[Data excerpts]
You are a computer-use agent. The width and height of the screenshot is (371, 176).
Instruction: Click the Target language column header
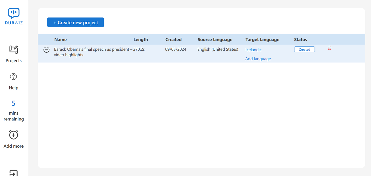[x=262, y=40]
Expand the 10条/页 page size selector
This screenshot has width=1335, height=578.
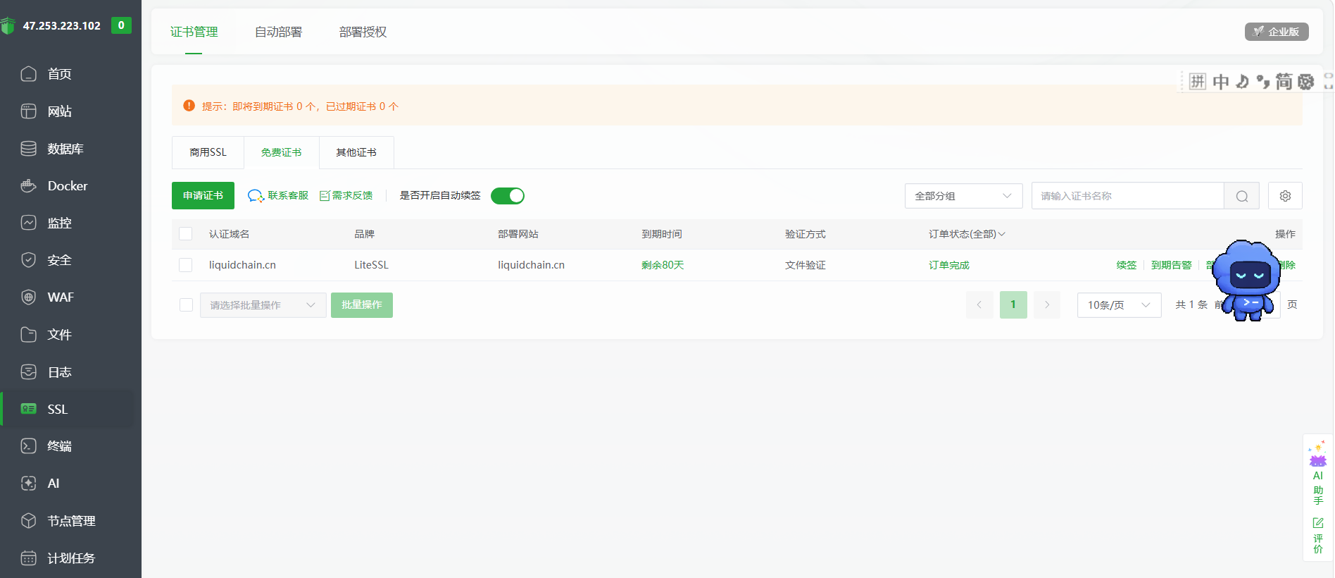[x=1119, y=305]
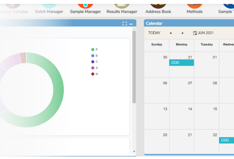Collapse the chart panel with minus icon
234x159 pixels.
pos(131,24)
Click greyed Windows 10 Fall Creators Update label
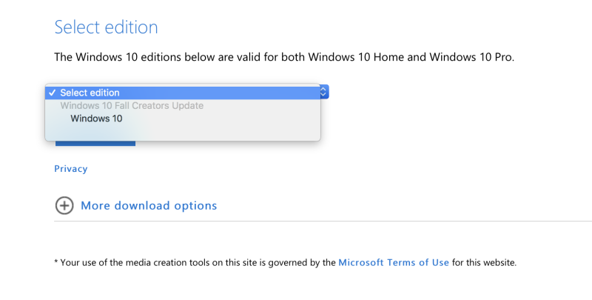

§ Work to complete
Copy the final stretch of lines, starting at the one that holds "Instruction: Click the" and ending at the last line of the data, exactly; omit pictures.

§ Answer to the problem
Instruction: Click the Target language column header
[x=262, y=40]
Expand the 10条/页 page size selector
This screenshot has width=1335, height=578.
[x=1119, y=305]
Collapse the chart panel with minus icon
234x159 pixels.
pos(131,24)
Click greyed Windows 10 Fall Creators Update label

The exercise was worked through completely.